§ **Problem to work on**
Each entry should be restated word for word, with all pictures left out.

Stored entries
=== Begin Enclosure ===
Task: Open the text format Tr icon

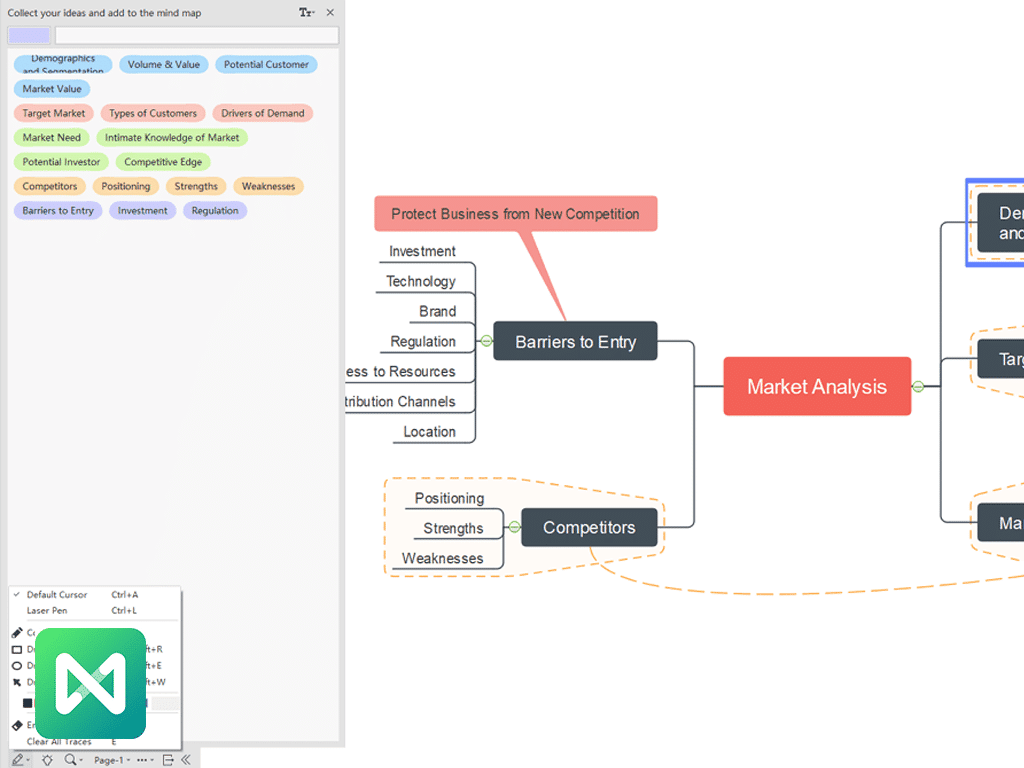Action: click(x=306, y=13)
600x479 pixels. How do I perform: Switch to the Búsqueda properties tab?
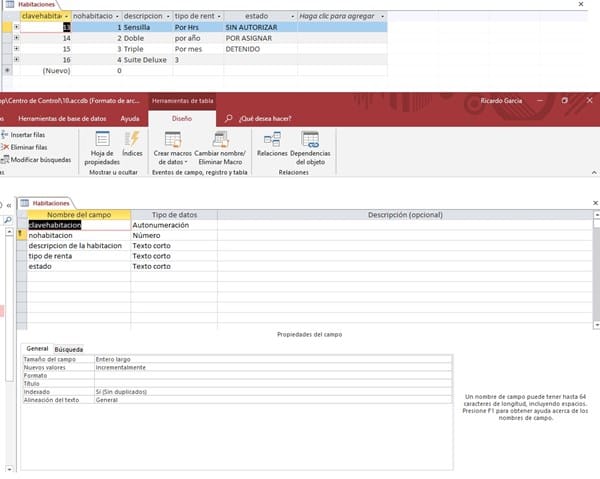69,349
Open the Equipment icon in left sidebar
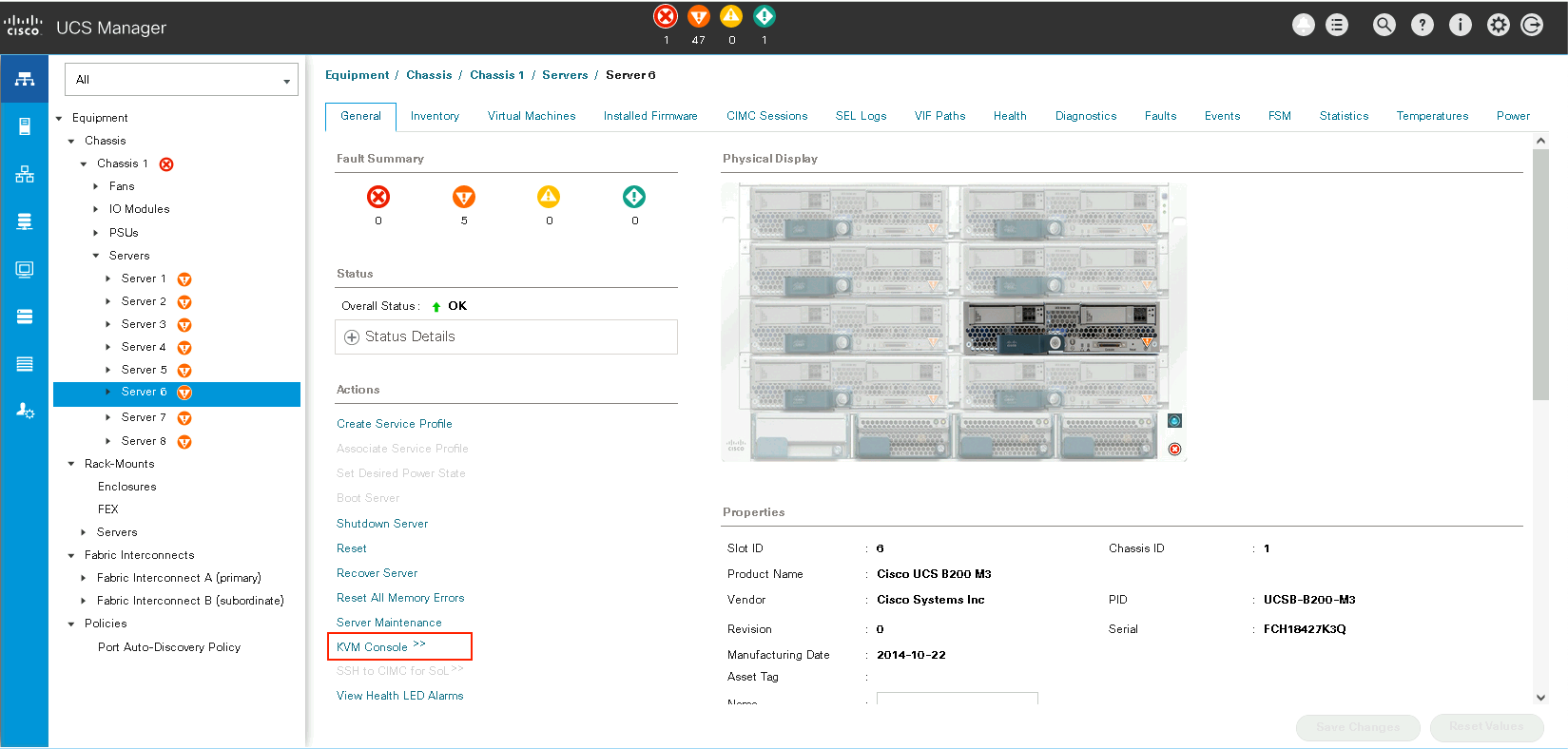This screenshot has height=749, width=1568. 25,79
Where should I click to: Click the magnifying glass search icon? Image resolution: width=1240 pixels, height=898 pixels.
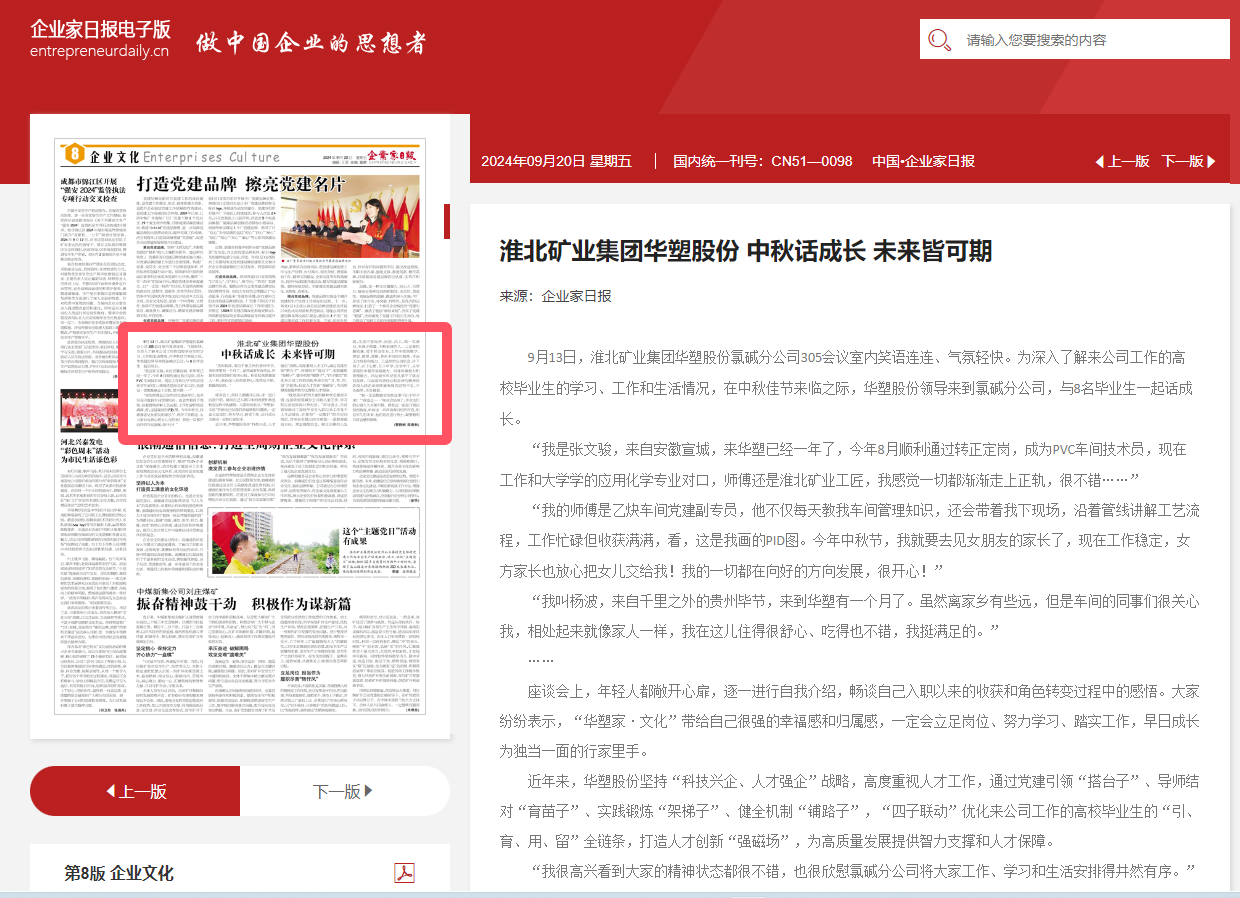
=== End Enclosure ===
§ **Reply to the exercise**
Task: Open the text format Tr icon

Action: click(x=306, y=13)
600x479 pixels. How do I perform: Switch to the Búsqueda properties tab?
69,349
Open the Equipment icon in left sidebar
This screenshot has height=749, width=1568. 25,79
Where should I click to: Click the magnifying glass search icon? Image resolution: width=1240 pixels, height=898 pixels.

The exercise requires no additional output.